Equivariance was another recurring topic. Integration-free Kernels for Equivariant Gaussian Process Modelling tackled the problem that equivariant kernels usually require group integrations, which are expensive. Their construction based on fundamental regions of group actions gave integration-free kernels for vector-valued GPs. The empirical applications to velocity fields and dipole moments made a case that this is a practical tool.
Relatedly, Equivariant Neural Tangent Kernels extended NTK analysis to equivariant architectures. They derived explicit NTKs for group convolutional networks, showing that their dynamics match those of data-augmented non-equivariant networks, at least in expectation. The demonstration with plane roto-translations and SO(3) rotations showed that equivariant NTKs outperform plain ones in image and quantum prediction tasks.

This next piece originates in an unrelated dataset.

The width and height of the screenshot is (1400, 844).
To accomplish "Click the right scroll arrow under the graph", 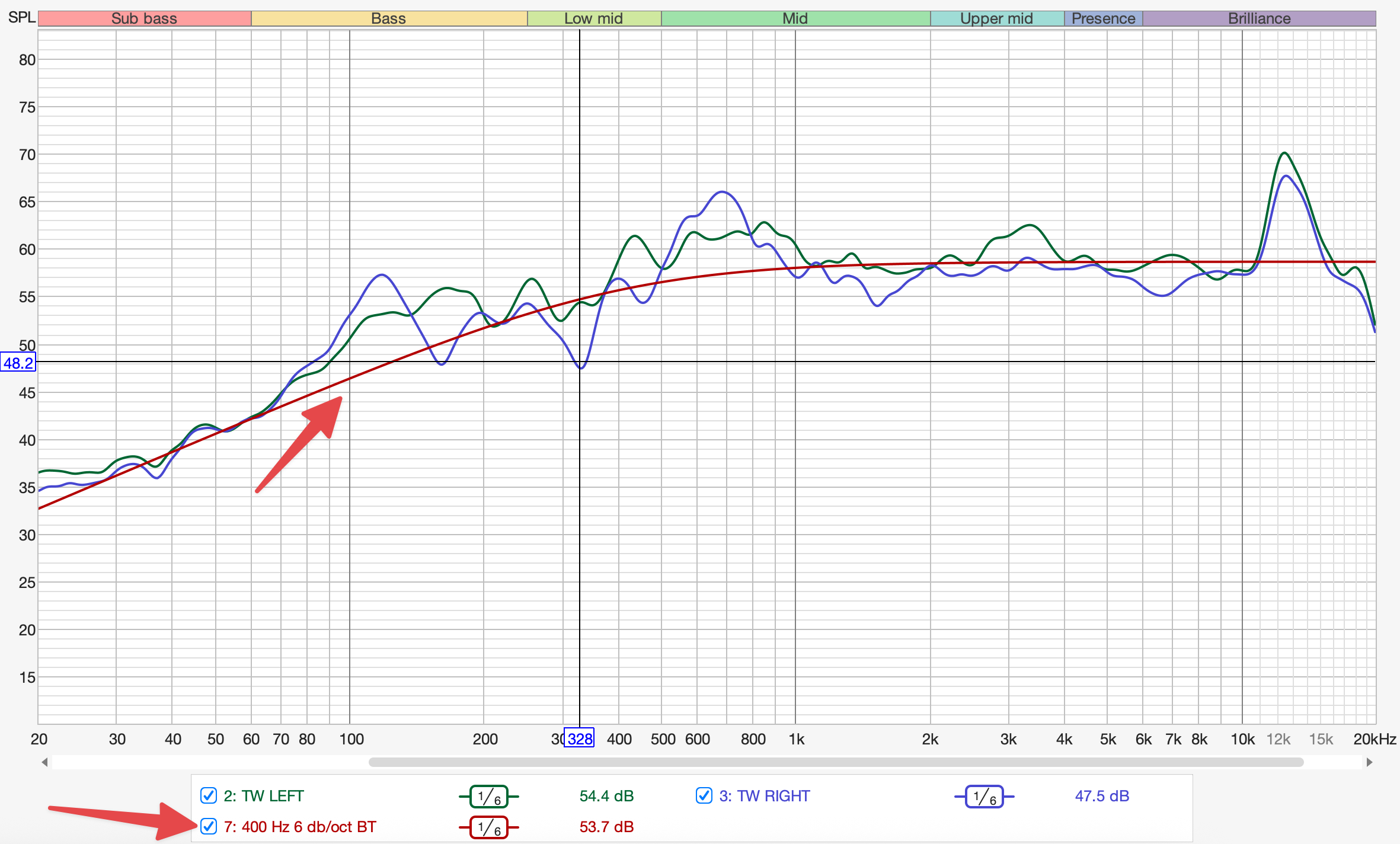I will (x=1369, y=762).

Finally, the kernel and optimal transport crossover appeared in my own work on kernel quantile embeddings, and in Statistical and Computational Guarantees of Kernel Max-Sliced Wasserstein Distances. The max-sliced Wasserstein distance has been used as a scalable alternative high-dimensional OT by projecting into 1D, and this work gave it sharper theoretical footing. They provided finite-sample guarantees, clarified complexity (including NP-hardness for KMS-2-Wasserstein), and proposed a semidefinite relaxation. This was a good example of kernels being used in conjunction with OT.
Overall, kernels at ICML 2025 weren’t confined to one track: they showed up in architectures, in theory, and in diagnostics. The unifying theme I took away was that kernels continue to function both as analytical tools and as building blocks, bridging between modern machine learning and more classical statistical ideas.
Together, Will and Masha’s experiences at ICML highlight the diversity of research happening within the CDT. From ensuring AI systems align with human values to advancing the mathematics underpinning machine learning. Both students came away with fresh insights, new collaborations, and a sense of excitement about contributing to one of the most transformative fields of our time.